Uma agenda para o setor de óleo e gás

Nessa conjuntura de ascendente concorrência internacional, incerteza sobre o patamar de preços do barril e dúvidas quanto à longevidade do uso dos recursos fósseis como principal fornecedor de energia primária, o Brasil reúne condições únicas de atrair investimentos pela sua potencialidade geológica.

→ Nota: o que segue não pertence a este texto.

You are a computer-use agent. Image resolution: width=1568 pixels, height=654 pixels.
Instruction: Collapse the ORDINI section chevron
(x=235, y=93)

Precisamos, no entanto, ir além da dotação natural que recebemos, criando uma atmosfera de negócios consistentemente atrativa. Nesse sentido, seja quem for o candidato a presidente vitorioso, uma agenda se impõe, onde cabe destacar:

A continuidade do processo de desinvestimento da Petrobras;

Blindagem das agências reguladoras pelo cumprimento rigoroso da legislação, que impede a indicação que pessoas sem vivência nos setores regulados;

Cumprimento, de forma célere, da agenda regulatória da ANP prevista para o biênio 2022-23, com implementação antecipada das regulamentações previstas para a plena operacionalização da Lei da Gás;

O aprimoramento do processo de licenciamento ambiental e de planejamento de oferta de blocos;

O estímulo à atratividade da exploração e produção em novas fronteiras, áreas de acumulação marginal e campos maduros;

O estímulo à atratividade da exploração e produção de recursos não convencionais, segmento onde estamos atrasados pelo menos 20 anos;

Seguir na simplificação e adaptação da tributação do setor de gás natural, à luz da nova estrutura de mercado;

A continuidade do processo de desverticalização do setor de gás, assegurando a separação entre atividades reguladas e atividades competitivas;

A continuidade da desconcentração da atividade de refino, única saída consistente para construir um mercado competitivo, com multiplicidade de agentes, diversidade de modelos de negócio e preços alinhados ao mercado internacional.